» **PASSAGE GIVEN**
━━━━━━

Maximum Segment Sum After Removals - Practice Coding Problems

Maximum Segment Sum After Removals - Problem

Imagine you have an array of positive integers and need to perform a series of strategic removals. Each time you remove an element, the array splits into separate segments (contiguous sequences), and you need to track which segment has the largest sum.

The Challenge: You're given two arrays of equal length n:

nums - the original array of positive integers
removeQueries - indices specifying which elements to remove in order

For each removal operation, you need to:

Remove the element at the specified index
Calculate the sum of each remaining contiguous segment
Find the maximum segment sum

Goal: Return an array where each element represents the maximum segment sum after performing the corresponding removal operation.

Note: Each index will only be removed once, and segments are defined as contiguous sequences of positive integers.

━━━━━━

» **DATASET CONTENT**
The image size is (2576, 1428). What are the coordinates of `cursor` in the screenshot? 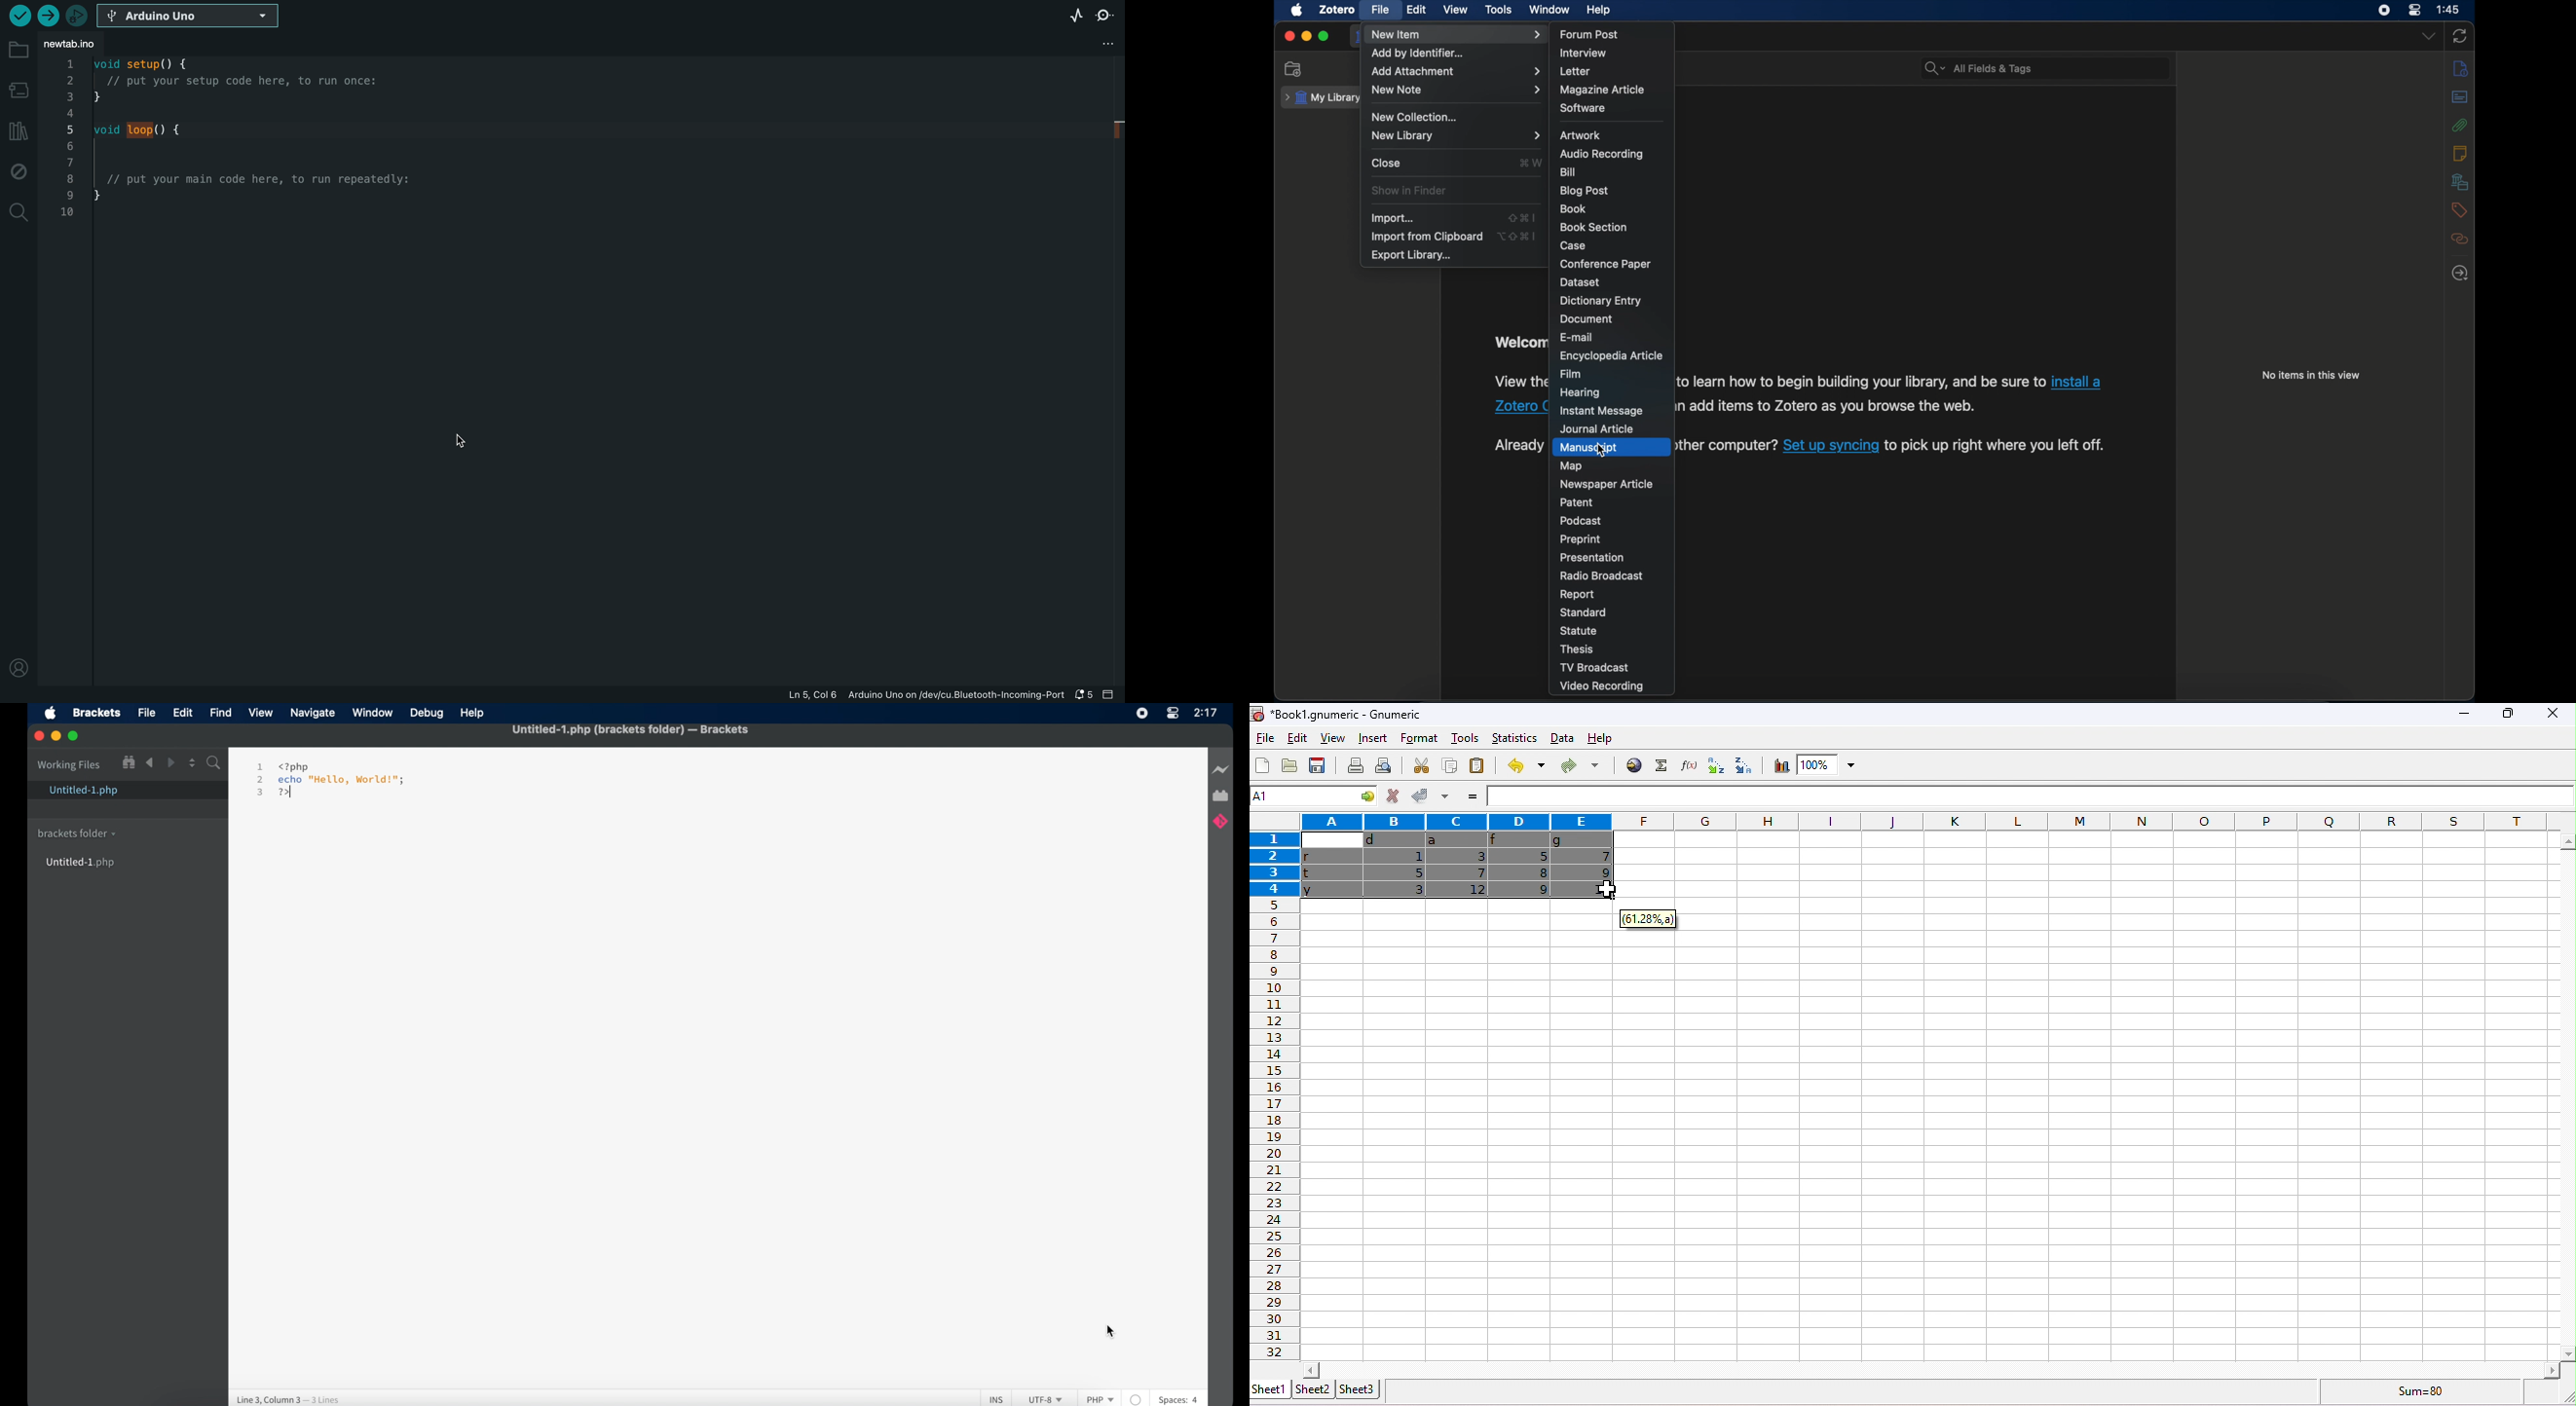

━━━━━━

» **AIM**
Rewrite the stretch of the coding problem from "Remove the element" through "corresponding removal operation.", putting "largest segment sum" in place of "maximum segment sum".

» **FINISHED TASK**
Remove the element at the specified index
Calculate the sum of each remaining contiguous segment
Find the largest segment sum

Goal: Return an array where each element represents the largest segment sum after performing the corresponding removal operation.